╭─ DATA
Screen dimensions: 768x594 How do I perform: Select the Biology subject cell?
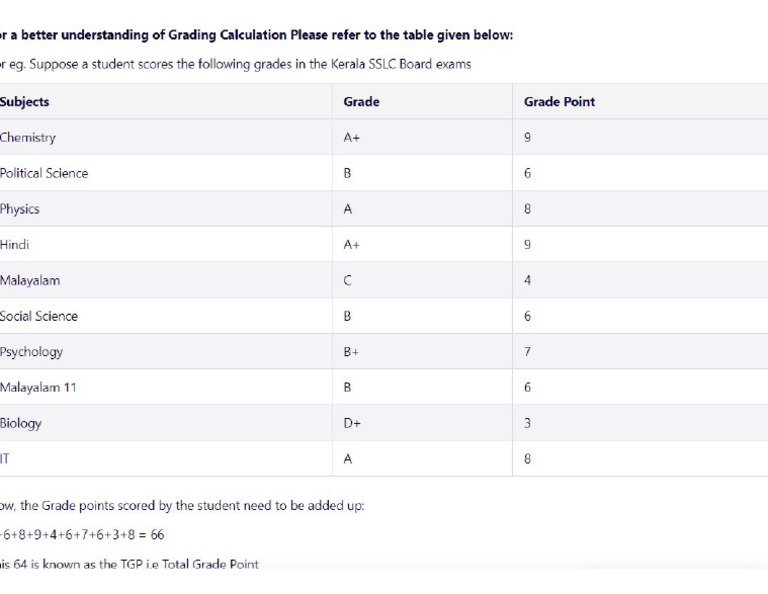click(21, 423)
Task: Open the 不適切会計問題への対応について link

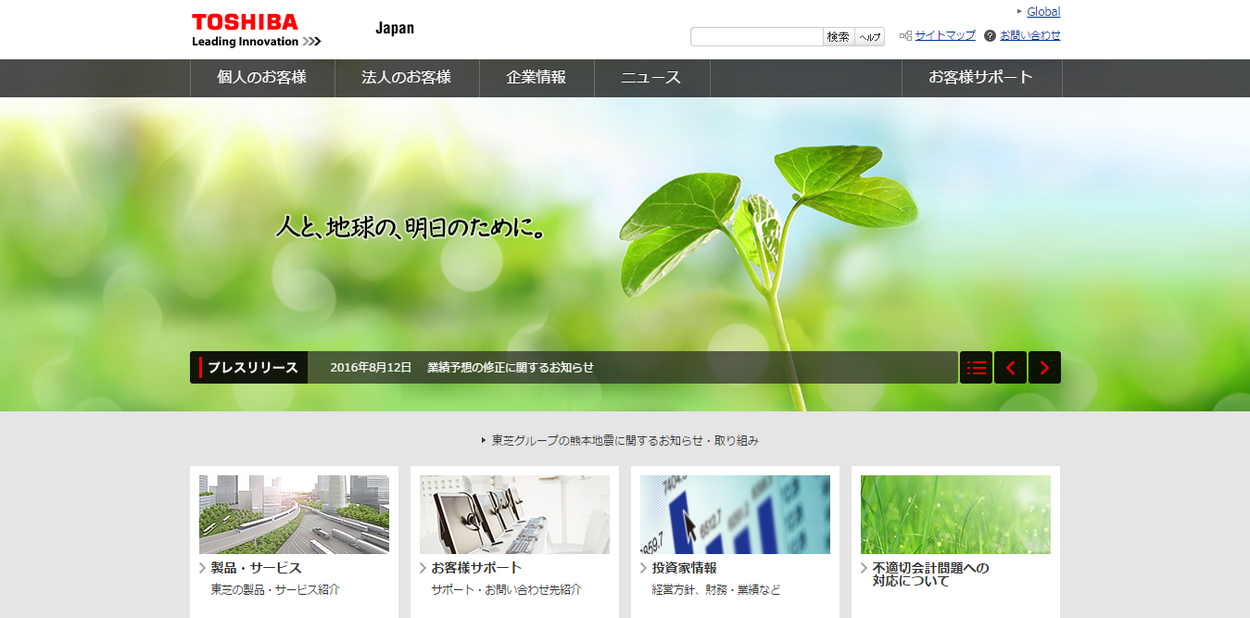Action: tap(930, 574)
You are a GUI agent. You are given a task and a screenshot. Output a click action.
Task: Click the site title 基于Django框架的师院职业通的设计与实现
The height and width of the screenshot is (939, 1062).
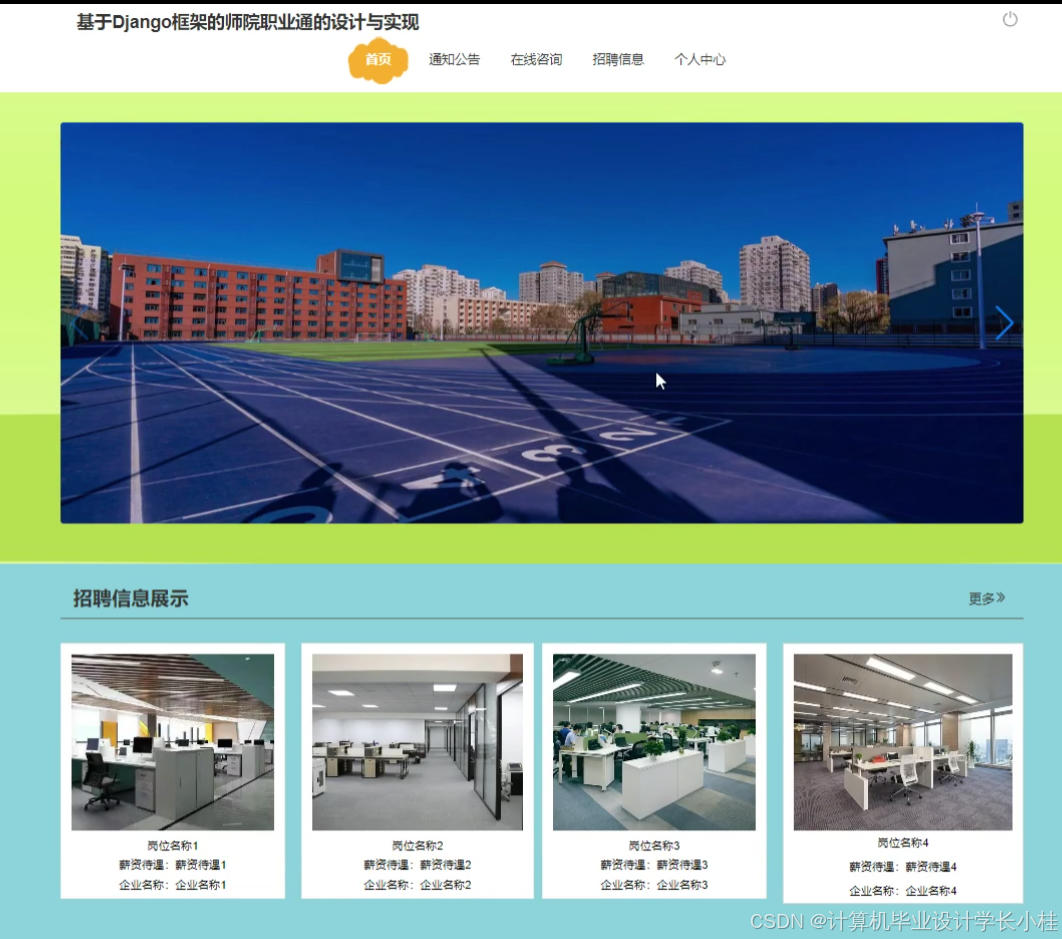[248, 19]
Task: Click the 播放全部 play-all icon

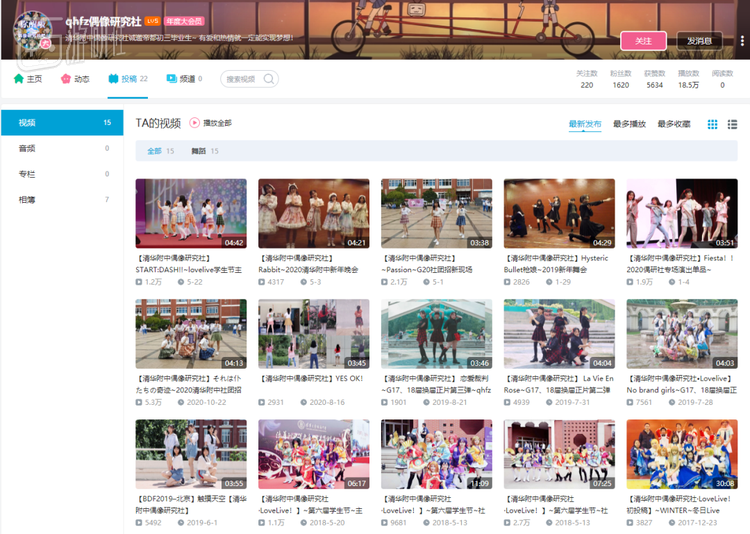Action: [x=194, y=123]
╰─
╭─ DATA
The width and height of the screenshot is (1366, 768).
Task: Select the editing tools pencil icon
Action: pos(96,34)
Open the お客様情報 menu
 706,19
╰─
╭─ DATA
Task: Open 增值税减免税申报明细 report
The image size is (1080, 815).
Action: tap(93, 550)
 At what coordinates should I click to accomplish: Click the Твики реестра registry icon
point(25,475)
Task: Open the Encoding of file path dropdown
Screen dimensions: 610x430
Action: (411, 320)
╰─
- _WORK INSTRUCTIONS_
Nothing but the lines from the one with "Screen dimensions: 768x594" to the one with "Task: Click the site" above, both included, should be transcribed, exactly and without pictures.

- _EXERCISE RESULT_
Screen dimensions: 768x594 How do I perform: Select the Biology subject cell?
click(21, 423)
Task: Open the 不適切会計問題への対応について link

Action: tap(930, 574)
You are a GUI agent. You are given a task and a screenshot. Output a click action.
Task: Click the site title 基于Django框架的师院职业通的设计与实现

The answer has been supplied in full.